M Sebastean; M Babu; M Morales; I Prabhu; P Montaldo; P Ivain; I Jahan; T Chatuga; P Bandiya; J Mendoza; V Oliveira; N Benakappa; S Mangalabharathi; S Kamalaratnam; V Prakash; Sajid M; R Chandramohan; S Manerkar; J Mondkar; S Moni; M Shahidullah; R Rodrigo; A Sreelar; SB Peters; S Kumar; S Saritha; R Ajit; S Ramji; R Swamy; S Shankaran; S Thayyil
Imperial College London, UK; Indira Gandhi Institute of Child Health, Bangalore, Madras Medical College, Chennai; Sion Medical College, Mumbai; MAMC, New Delhi; Wayne State University, USA
Introduction (include hypothesis)
Informed parental consent for neonatal time critical trials is challenging, particularly in low and middle-income countries (LMIC). We examined the quality of the information provided to the parents prior to obtaining informed written consent in the HELIX (Hypothermia for Encephalopathy in Low and Middle-Income Countries) trial.
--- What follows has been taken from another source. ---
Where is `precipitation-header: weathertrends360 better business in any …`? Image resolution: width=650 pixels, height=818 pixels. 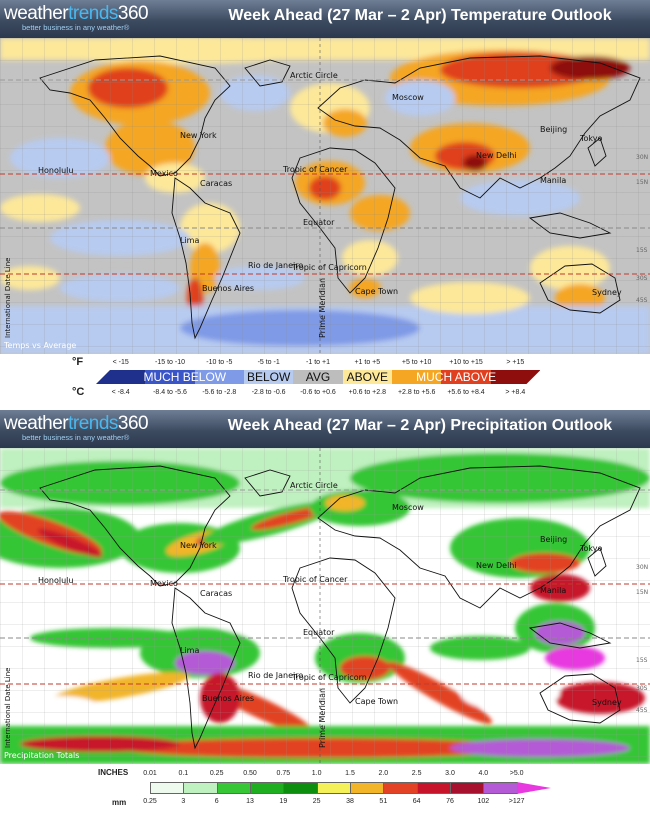 precipitation-header: weathertrends360 better business in any … is located at coordinates (325, 429).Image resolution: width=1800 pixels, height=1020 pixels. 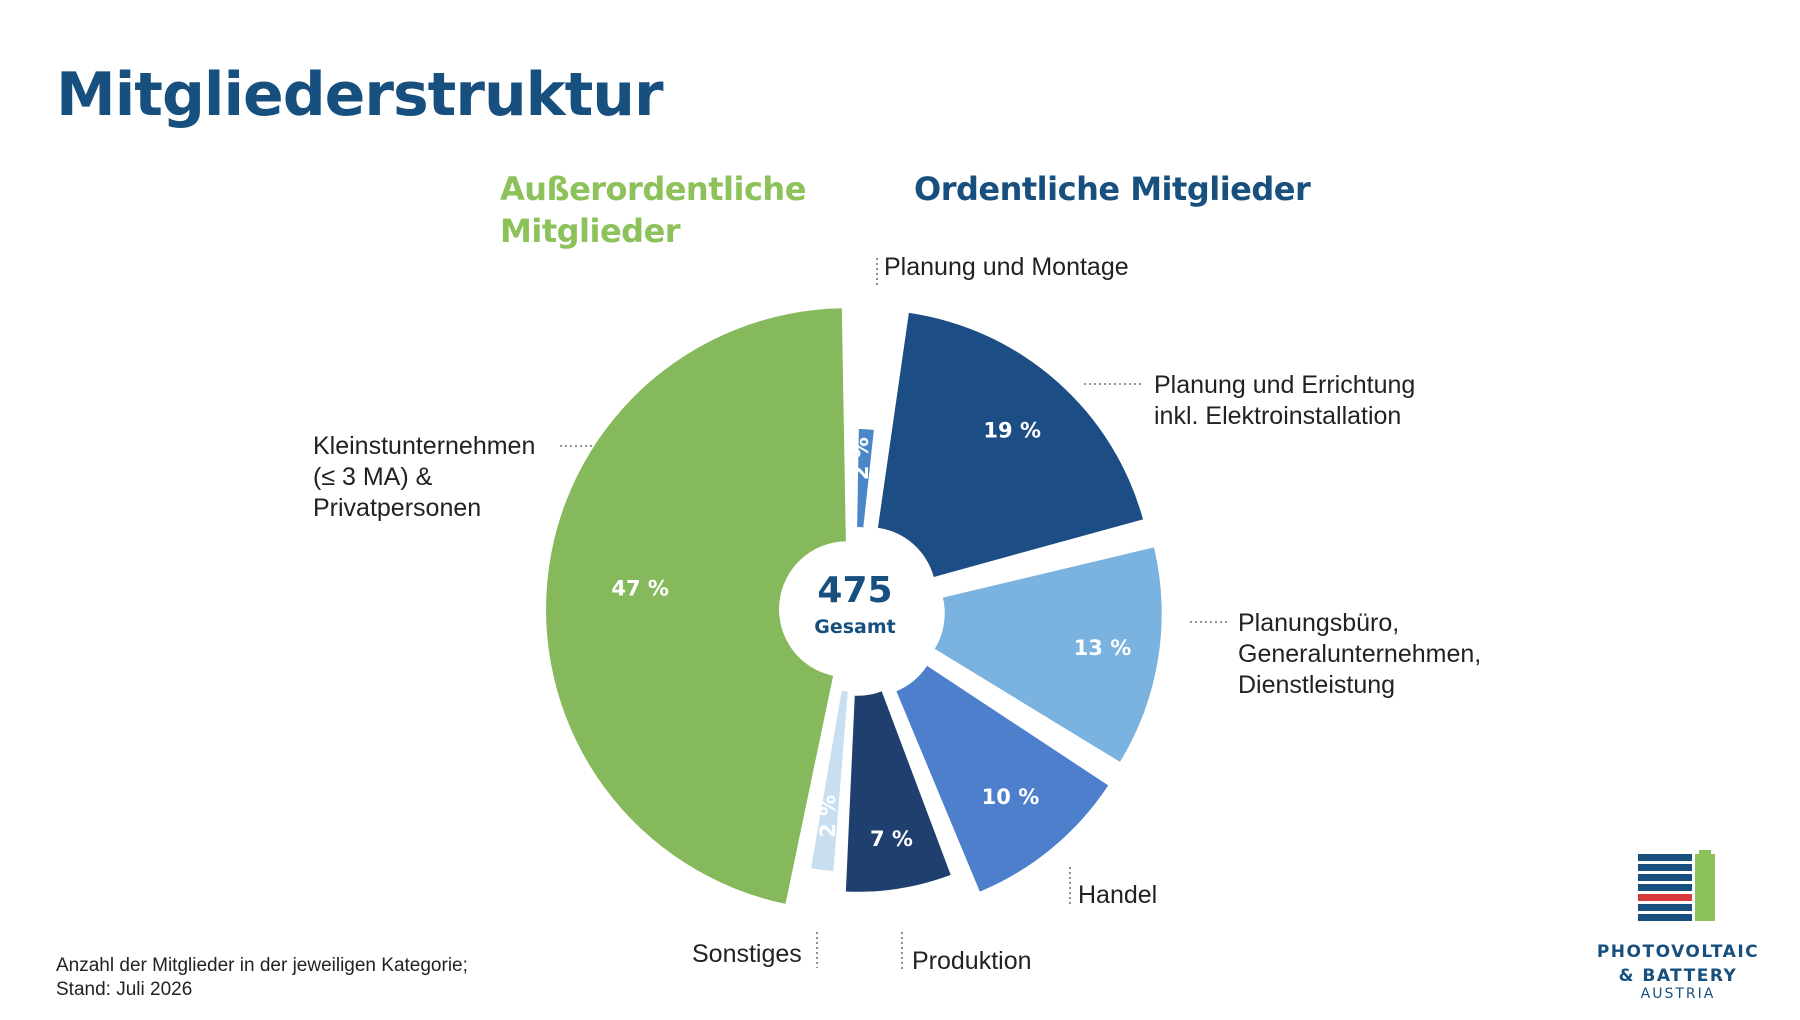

Methods (include source of funding and ethical approval if required)
We recruited a total of 408 babies from 7 large public teaching hospitals in India, Sri Lanka and Bangladesh, between Aug 2015 and Feb 2019. Following parental consent, encephalopathic babies were centrally randomised to whole body cooling for 72 h or usual care only, within 6 h of birth. Additional study procedures included: blood tests (total 3 ml blood), umbilical cord histology, 3Telsa MR imaging and spectroscopy and neurodevelopmental outcome assessments (Bayley III) at 18 to 22 months. Funding: Gates and Weston Garfield Foundations; Approvals: Imperial College and local research ethics committees.
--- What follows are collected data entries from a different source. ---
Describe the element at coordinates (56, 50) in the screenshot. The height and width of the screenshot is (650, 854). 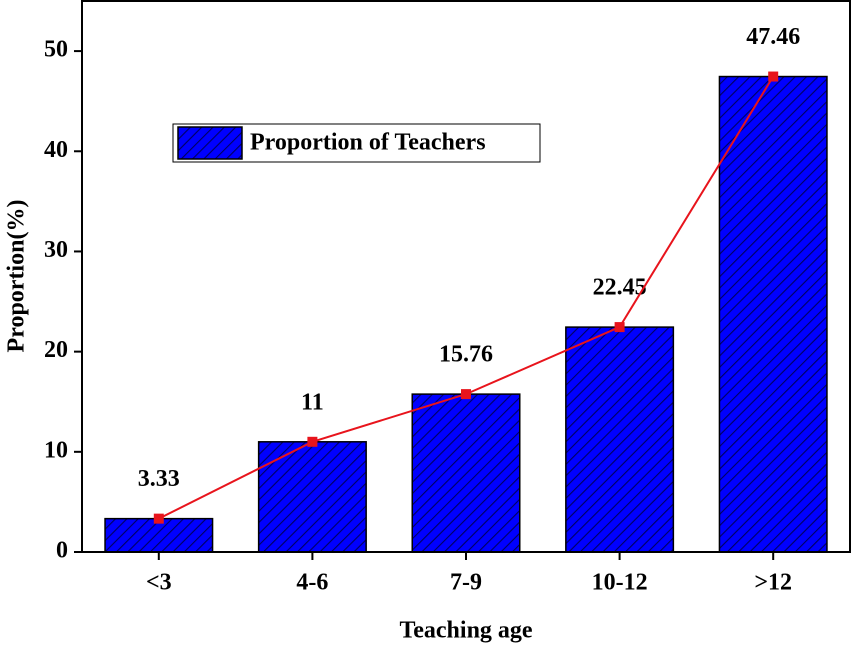
I see `y-tick-label: 50` at that location.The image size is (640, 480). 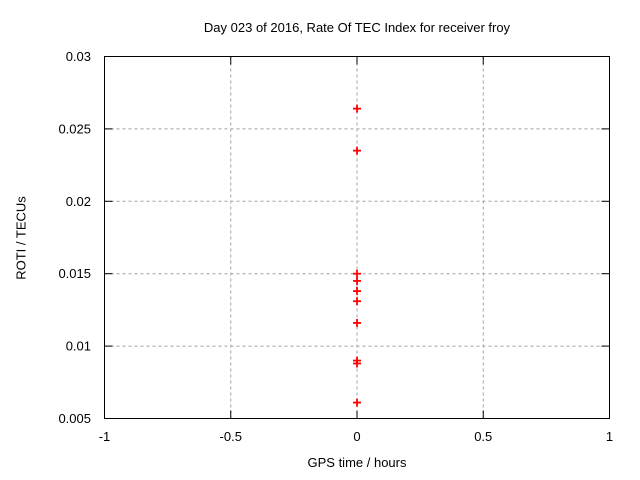 I want to click on x-tick-label: 1, so click(x=610, y=436).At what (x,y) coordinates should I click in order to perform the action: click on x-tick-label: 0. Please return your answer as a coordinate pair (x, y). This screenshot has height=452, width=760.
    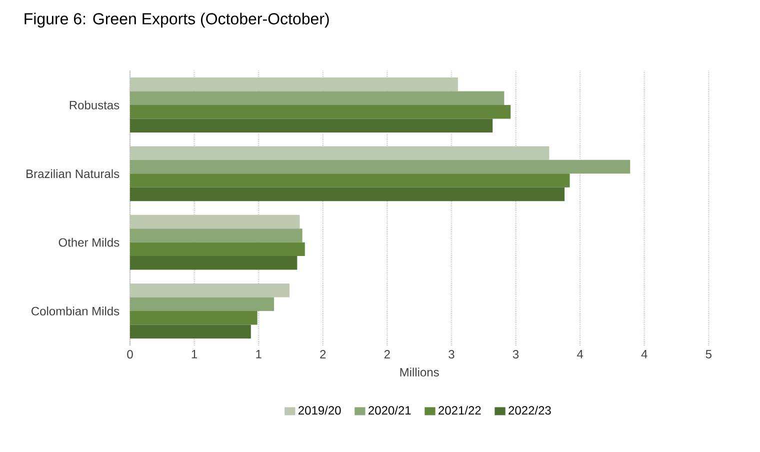
    Looking at the image, I should click on (130, 354).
The local clinical staff completed ICH-GCP certification and underwent training simulations on research consenting for the trial. During the recruitment, the consenting process for each eligible infant was video recorded and stored. This was reviewed at a later stage by two investigators, who were not involved in the original consenting process, using a predefined proforma of 17 questions under 3 domains: (A) Empathy (i.e. respectful communication in local language and avoidance of medical jargon) (B) Information (i.e. explanation of all study procedures and risk benefits (C) Autonomy (neutrality, free choice and avoidance of all coercion. Each question was scored from 1 (worst possible score) to 5 (best possible score), and the group differences were examined using Man Whitney U test.
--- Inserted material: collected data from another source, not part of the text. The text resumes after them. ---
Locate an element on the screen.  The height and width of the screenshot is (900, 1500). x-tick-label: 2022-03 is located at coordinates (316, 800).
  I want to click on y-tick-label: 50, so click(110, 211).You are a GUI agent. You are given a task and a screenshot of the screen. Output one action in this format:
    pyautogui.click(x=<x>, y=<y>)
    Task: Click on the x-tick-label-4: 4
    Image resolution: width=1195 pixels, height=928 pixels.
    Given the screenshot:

A total of 408 parental consents were obtained in 7 different south Asian regional languages; 177 (43%) were obtained between 9 am to 5 pm, and 231 (57%) between 5 pm and 9 am. Overall, consultants obtained the consent in 51 (13%) cases, and junior doctors (equivalent of ST3 to ST7 in the UK) in 357 (88%) cases, although this varied by the centre.
A total of 294 (58 are not analysed yet; 56 videos were lost) consecutive audio-visual recordings (30 to 60 minutes each) from the 6 (1 centre not yet analysed) recruiting centres were included in the analysis. The mean (SD) scores for empathy, information and autonomy were 4.9 (0.3), 4.3 (0.8) and 4.3 (0.9) respectively. The consent quality scores of day time (red dots) and night time (black dots) recruits, and those obtained by the consultants and the JD were similar (p>0.05) (Figure 1). The key study information including randomisation, cooling therapy and risk benefits were explained adequately in all cases. The JD were less likely to encourage the parents to ask questions than consultants, although the differences were not statistically significant.
Information not discussed during the consent process included data confidentiality (34 [12%] cases), regulatory approvals (30 [10%] cases), additional blood tests and umbilical cord histology (26 [9%] cases), and the freedom to withdraw from the study at any time without the clinical care being affected (18 [6%] cases).
Informed parental consent for time critical studies relies heavily on the neonatal junior doctors who provide the clinical care to the baby. With appropriate training, guidance and encouragement, high quality research consent can be obtained for randomised controlled trials in public sector neonatal intensive care units in middle-income countries.